EXERCISE DESCRIPTION: Across the data below, count every line where the string "Switch" appears. Answer with the number alone.

Data items
----------

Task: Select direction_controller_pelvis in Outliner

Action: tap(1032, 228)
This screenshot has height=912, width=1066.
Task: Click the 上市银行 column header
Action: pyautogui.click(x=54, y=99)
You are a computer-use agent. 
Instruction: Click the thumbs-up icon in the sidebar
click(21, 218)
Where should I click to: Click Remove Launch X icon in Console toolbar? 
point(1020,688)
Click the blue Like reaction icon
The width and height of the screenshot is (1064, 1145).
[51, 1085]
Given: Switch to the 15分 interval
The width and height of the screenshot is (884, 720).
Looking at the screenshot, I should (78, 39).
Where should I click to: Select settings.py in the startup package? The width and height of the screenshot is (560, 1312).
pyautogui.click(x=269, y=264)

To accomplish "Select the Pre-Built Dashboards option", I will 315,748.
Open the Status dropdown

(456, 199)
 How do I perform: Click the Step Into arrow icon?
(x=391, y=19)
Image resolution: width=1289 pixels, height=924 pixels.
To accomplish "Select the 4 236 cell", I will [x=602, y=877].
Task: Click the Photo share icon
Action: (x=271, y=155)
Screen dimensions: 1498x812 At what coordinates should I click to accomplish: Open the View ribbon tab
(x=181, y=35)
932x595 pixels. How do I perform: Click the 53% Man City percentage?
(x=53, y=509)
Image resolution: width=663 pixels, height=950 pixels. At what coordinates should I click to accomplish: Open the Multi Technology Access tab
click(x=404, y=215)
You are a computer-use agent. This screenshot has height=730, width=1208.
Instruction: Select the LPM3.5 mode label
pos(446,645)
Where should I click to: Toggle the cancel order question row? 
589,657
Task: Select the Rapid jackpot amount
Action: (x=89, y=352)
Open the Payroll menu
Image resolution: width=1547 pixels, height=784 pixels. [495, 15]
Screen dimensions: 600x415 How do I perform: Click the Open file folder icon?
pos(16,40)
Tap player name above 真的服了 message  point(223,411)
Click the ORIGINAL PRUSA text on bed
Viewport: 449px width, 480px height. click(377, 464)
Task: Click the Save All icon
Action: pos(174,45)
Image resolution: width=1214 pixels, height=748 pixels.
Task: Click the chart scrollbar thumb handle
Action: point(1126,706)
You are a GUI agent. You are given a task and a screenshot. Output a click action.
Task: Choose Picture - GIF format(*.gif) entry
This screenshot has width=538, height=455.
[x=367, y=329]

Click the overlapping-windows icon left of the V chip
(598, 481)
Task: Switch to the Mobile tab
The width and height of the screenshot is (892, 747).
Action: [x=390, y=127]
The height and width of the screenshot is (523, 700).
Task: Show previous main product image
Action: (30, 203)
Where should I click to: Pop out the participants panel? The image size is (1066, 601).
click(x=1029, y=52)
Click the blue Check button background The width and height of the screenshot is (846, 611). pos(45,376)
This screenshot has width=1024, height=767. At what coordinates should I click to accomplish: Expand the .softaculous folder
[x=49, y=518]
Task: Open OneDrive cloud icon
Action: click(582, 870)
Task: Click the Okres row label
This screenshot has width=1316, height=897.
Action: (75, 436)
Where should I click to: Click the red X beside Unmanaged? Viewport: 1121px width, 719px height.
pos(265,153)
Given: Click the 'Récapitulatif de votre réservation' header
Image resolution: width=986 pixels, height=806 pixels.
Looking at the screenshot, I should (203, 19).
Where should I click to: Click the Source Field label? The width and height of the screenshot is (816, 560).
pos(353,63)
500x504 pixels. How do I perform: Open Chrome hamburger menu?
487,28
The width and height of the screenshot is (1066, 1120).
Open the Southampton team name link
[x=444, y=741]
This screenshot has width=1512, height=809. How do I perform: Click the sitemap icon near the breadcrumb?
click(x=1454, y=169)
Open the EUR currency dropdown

----------

ANSWER SECTION: 2